Privately, it occasionally frustrated other Heat players. The lack of information and their competitive spirit as they fought for playoff seeding clouded the Heat's ongoing but hard-to-quantify Wade 'maintenance program.'
But you know what? It worked.
It's been worth it.
When Wade scored at least 20 points during the regular season, the Heat were 22-7. Since the Big Three joined forces, they're also 31-12 in the playoffs when he reaches the 20-point plateau. This year alone, they're 4-2.
That matters. Wade eclipsed 20 points five times all last year during the postseason. He's already past that point, pitching in nearly 20 per game. And when he's scoring, when he's on, the Heat are better. It's as simple as that.
Moving forward, as Sports Illustrated's Chris Mannix explains, inconsistent regular-season action is something the Heat will just have to get used to:
For Wade, this type of schedule (and whatever bogus criticisms that come with it) could be something he has to get used to. His longtime trainer, Tim Grover, told Bleacher Report in March that in addition to the bone bruises he believes Wade has chondromalacia patella, or runner's knee, which is an inflammation of the cartilage behind the kneecap. Depending on how Wade intends to treat his knees this offseason -- which could still be about a month away -- a reduced regular season workload could become something he has to accept.

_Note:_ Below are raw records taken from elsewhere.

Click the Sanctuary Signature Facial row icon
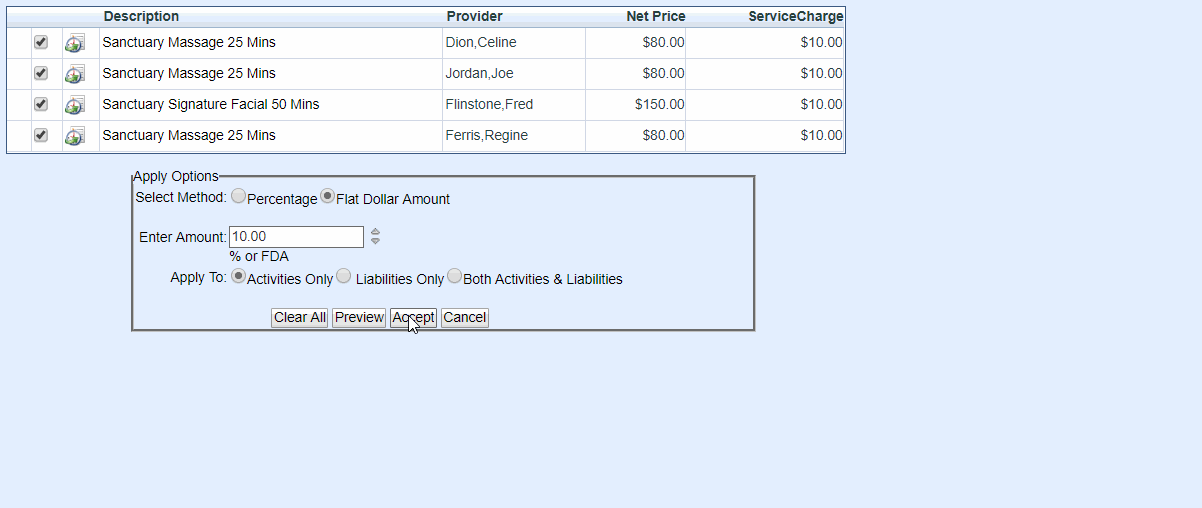 pos(75,105)
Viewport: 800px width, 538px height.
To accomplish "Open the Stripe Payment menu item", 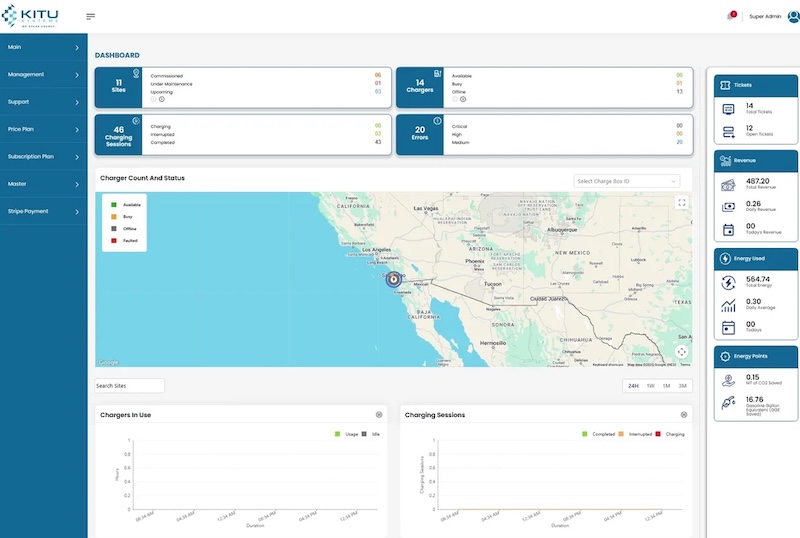I will point(43,211).
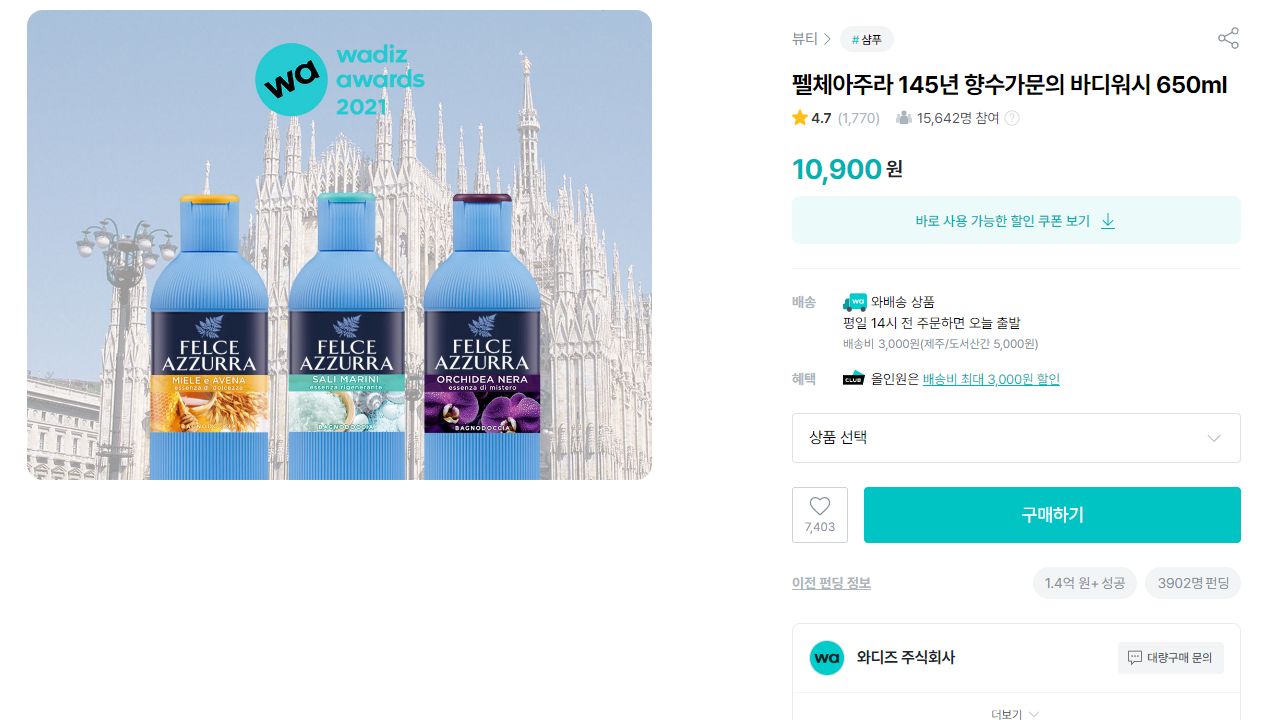Open the 배송비 최대 3,000원 할인 link

(x=991, y=379)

Another championship will undoubtedly make accepting it a lot easier. Wade didn't like it and Spoelstra refused to take any credit for it, but the maintenance plan has worked.
Looking that far ahead, however, borders on pointless right now. The Heat aren't thinking about next season. They're not thinking about this summer. Or next week.
Does Dwyane Wade's postseason resurgence make the Heat title favorites?
They're thinking about right now. And right now, Wade is back.
Different, but back.
"When he's healthy, it's noticeable," Battier said after Game 3, via Mannix.
Of course it is, because the Heat look like they do now—far from perfect, but more than capable of keeping this newfangled tradition of winning championships and forging dynasties alive.